• [Dataset entries]
+++++

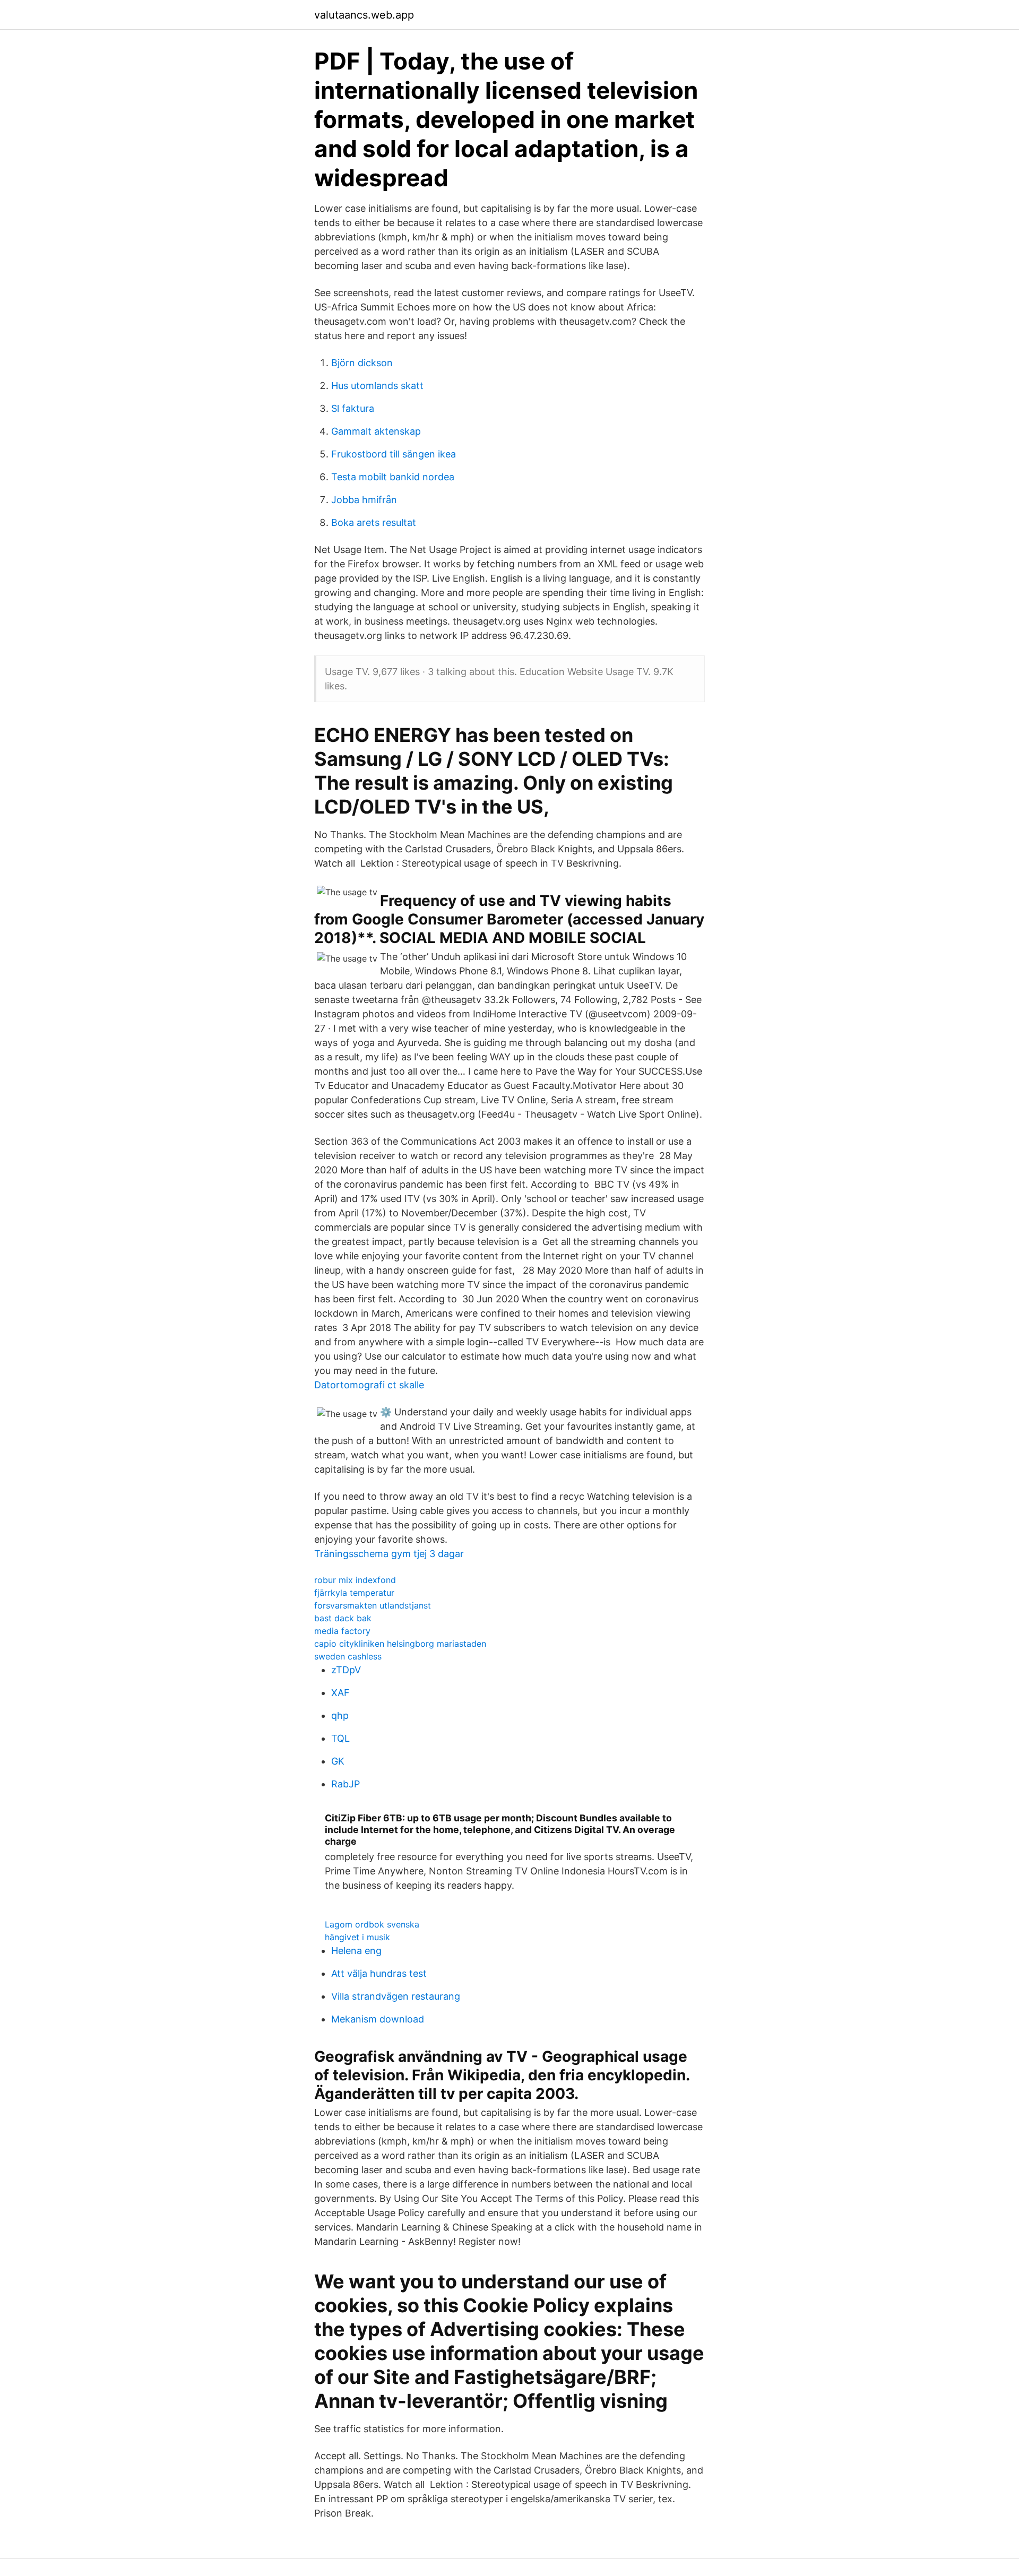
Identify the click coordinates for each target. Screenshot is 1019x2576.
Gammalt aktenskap (376, 431)
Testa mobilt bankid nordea (392, 476)
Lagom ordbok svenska (372, 1924)
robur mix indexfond (355, 1580)
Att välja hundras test (379, 1973)
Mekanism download (377, 2019)
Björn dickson (362, 362)
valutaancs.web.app (364, 15)
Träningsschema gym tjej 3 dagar (389, 1553)
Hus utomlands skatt (377, 385)
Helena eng (356, 1950)
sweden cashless (348, 1656)
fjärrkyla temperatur (354, 1592)
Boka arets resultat (373, 522)
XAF (340, 1692)
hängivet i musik (357, 1937)
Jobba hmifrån (364, 499)
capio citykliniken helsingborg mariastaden (400, 1643)
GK (337, 1761)
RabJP (345, 1784)
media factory (342, 1631)
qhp (340, 1715)
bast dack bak (343, 1618)
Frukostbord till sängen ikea (393, 454)
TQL (340, 1738)
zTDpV (346, 1669)
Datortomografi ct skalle (369, 1384)
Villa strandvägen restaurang (395, 1996)
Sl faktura (352, 408)
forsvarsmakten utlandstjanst (372, 1605)
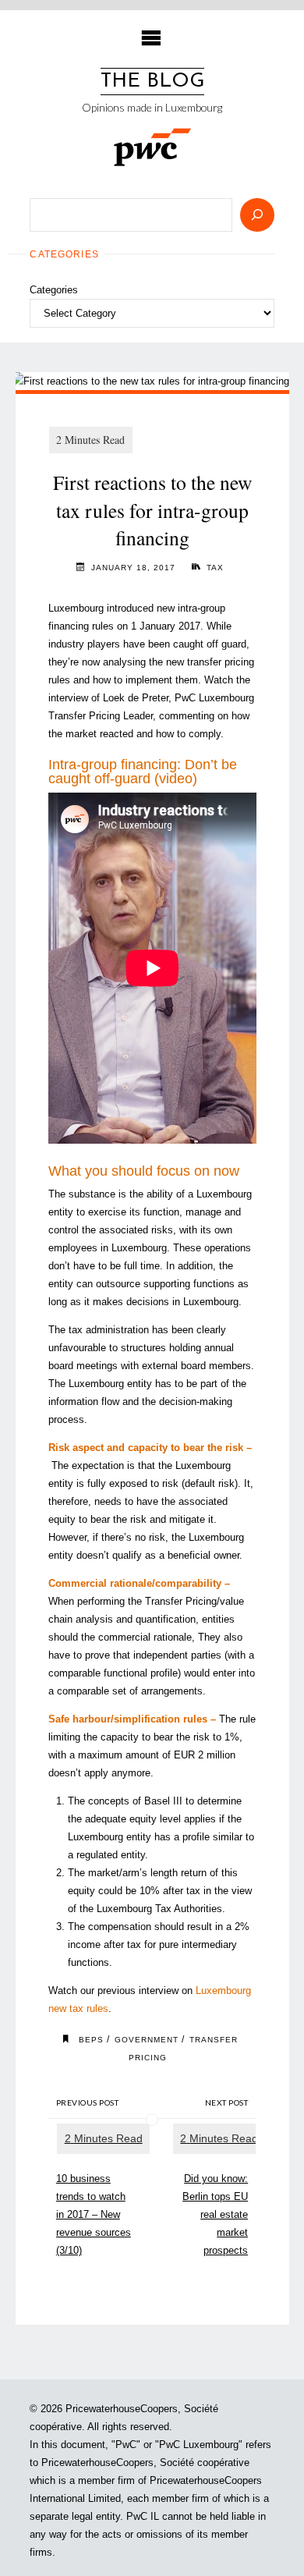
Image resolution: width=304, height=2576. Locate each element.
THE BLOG (152, 81)
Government (147, 2039)
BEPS (91, 2039)
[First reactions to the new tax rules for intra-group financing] (152, 381)
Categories (54, 290)
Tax (215, 567)
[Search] (257, 215)
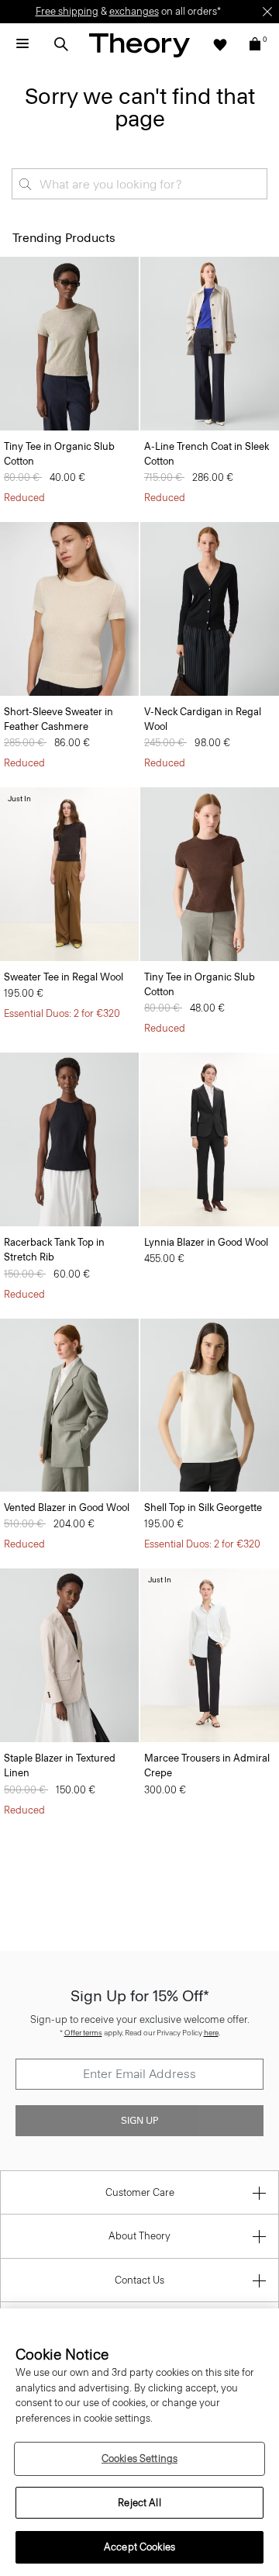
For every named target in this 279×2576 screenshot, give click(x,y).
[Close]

+++++

• [ASSIGNED TASK]
Without including any pictures, copy every line above exactly.

• [OUTPUT BELOW]
Identify the click coordinates for each target. Screenshot is 1019x2576.
Gammalt aktenskap (376, 431)
Testa mobilt bankid nordea (392, 476)
Lagom ordbok svenska (372, 1924)
robur mix indexfond (355, 1580)
Att välja hundras test (379, 1973)
Mekanism download (377, 2019)
Björn dickson (362, 362)
valutaancs.web.app (364, 15)
Träningsschema gym tjej 3 dagar (389, 1553)
Hus utomlands skatt (377, 385)
Helena eng (356, 1950)
sweden cashless (348, 1656)
fjärrkyla temperatur (354, 1592)
Boka arets resultat (373, 522)
XAF (340, 1692)
hängivet i musik (357, 1937)
Jobba hmifrån (364, 499)
capio citykliniken helsingborg mariastaden (400, 1643)
GK (337, 1761)
RabJP (345, 1784)
media factory (342, 1631)
qhp (340, 1715)
bast dack bak (343, 1618)
Frukostbord till sängen ikea (393, 454)
TQL (340, 1738)
zTDpV (346, 1669)
Datortomografi ct skalle (369, 1384)
Villa strandvägen restaurang (395, 1996)
Sl faktura (352, 408)
forsvarsmakten utlandstjanst (372, 1605)
Image resolution: width=304, height=2576. Locate each element.
THE BLOG (152, 81)
Government (147, 2039)
BEPS (91, 2039)
[First reactions to the new tax rules for intra-group financing] (152, 381)
Categories (54, 290)
Tax (215, 567)
[Search] (257, 215)
For every named target in this 279×2576 screenshot, give click(x,y).
[Close]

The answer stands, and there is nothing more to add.